The primary objective of the present study was to find an effective and simple scale to identify patients at high risk of pneumonia after AIS. It was the first study to evaluate the feasibility of the Braden Scale in predicting the occurrence of pneumonia after AIS. In this study, we explored a comprehensive range of demographic and clinical characteristics associated with post-stoke pneumonia. We found that the stroke classification, the NIHSS score and the score of the Braden Scale, especially the six subscales of the Braden Scale between the pneumonia and no pneumonia groups had significant differences.
In this study, pneumonia was found in 13.8% of patients presenting with an AIS, which was similar to the incidence of prior studies ranging from 5% to 26%[12-15]. The post-stoke pneumonia was associated with lower early and long-term survival, longer hospitalization, and higher disability at discharge[4]. So it was very important to prevent post-stoke pneumonia. However, a systematic review on efficacy of early antibiotics prophylaxis after stroke failed to show benefit in patients’ outcome[16]. This might be attributable to inclusion of patients with low risk of developing post-stoke pneumonia in these studies. It was critical to find an effective scale to predict the occurrence of pneumonia in patients after AIS, and to intervene in high risk patients to prevent pneumonia and improve the outcome of patients. The Braden scale was composed of six subscales: sensory perception, skin moisture, activity, mobility, nutrition, and friction and shear, which seemed to be related to the occurrence of pneumonia.

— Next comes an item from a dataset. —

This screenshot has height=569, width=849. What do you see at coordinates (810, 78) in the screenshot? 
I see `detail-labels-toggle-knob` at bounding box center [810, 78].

In this study, we found that the mean score of the Braden Scale in the pneumonia group was significantly lower than that in the no pneumonia group, and the six subscales of the Braden Scale between the two groups had significant differences. And, the AUC for the Braden scale predicting post-stoke pneumonia was 0.883, which was identified as good accuracy, as shown above. With 18 points as the demarcation score, the sensitivity and the specificity was high.
We also found that the NIHSS score in the pneumonia group was significantly higher than the no pneumonia group. The NIHSS score has been found to be an independent predictor of pneumonia in some prior prediction models[14, 17-19]. The occurrence of pneumonia in patients with a higher NIHSS score may be due to the decreased consciousness or to gastroesophageal reflux because of a supine or recumbent position. This result also suggested that the pneumonia group had a higher neurological deficit. Previous studies had confirmed that patients with cardiogenic embolism tended to have more neurological deficits[20], and our study supported this conclusion that patients with cardiogenic embolism are more likely to be complicated with pneumonia. However, the Braden Scale had a greater advantage in quantifying risk factors and evaluating the incidence of post-stoke pneumonia.
Several post-stoke pneumonia prediction rules have been developed; however, these models have not been widely used in clinical practice. It is not our intention to show superiority of the the Braden Scale in predicting the occurrence of post-stoke pneumonia compared to the earlier scores; however, we want to point out the difference. Kwon et al[17] developed a pneumonia score, including age, sex, mechanical ventilation, NIHSS score, and dysphagia. However, the study was not validated externally and was limited by small sample size. Sellars et al[6] presented several key predictors for post-stroke pneumonia, including older age, dysarthria, low abbreviated mental test score, modified Rankin Scale score >4, and failed water swallowing test. Although the model was informative, some useful predictors were not routinely collected. Chumbler et al[21] presented a three-level scoring system for predicting post-stroke pneumonia, including medical history of pneumonia, increasing NIHSS score, dysphagia, being found down at symptom onset, and older age. Although the model showed acceptable C-statistics, the study was limited by its lacking of validation and retrospective nature.
Our study had some limitations that deserve comment. First, as all observational studies, we cannot rule out the possibility that additional baseline variable (unmeasured confounders) might have some impact on the development of post-stroke pneumonia, such as use of angiotensin receptor blockers or angiotensin-converting enzyme inhibitors[22]. Second, the time course of post-stroke pneumonia was unclear. Because we only have information on new-onset post-stroke pneumonia during hospitalization without documentation of the exact date, our data allowed no conclusion as to whether patients with a longer length of stay were more likely to develop pneumonia or whether diagnosis of pneumonia leaded to a longer hospitalization. Third, the study included only hospitalized patients with AIS, and those patients died shortly after admission, in the emergency department, or treated in outpatient clinics were not included. Fourth, our study was from a single center with limited patients. Finally, the Braden Scale used for predicting the occurrence of post-stoke pneumonia need to be further validated in additional populations.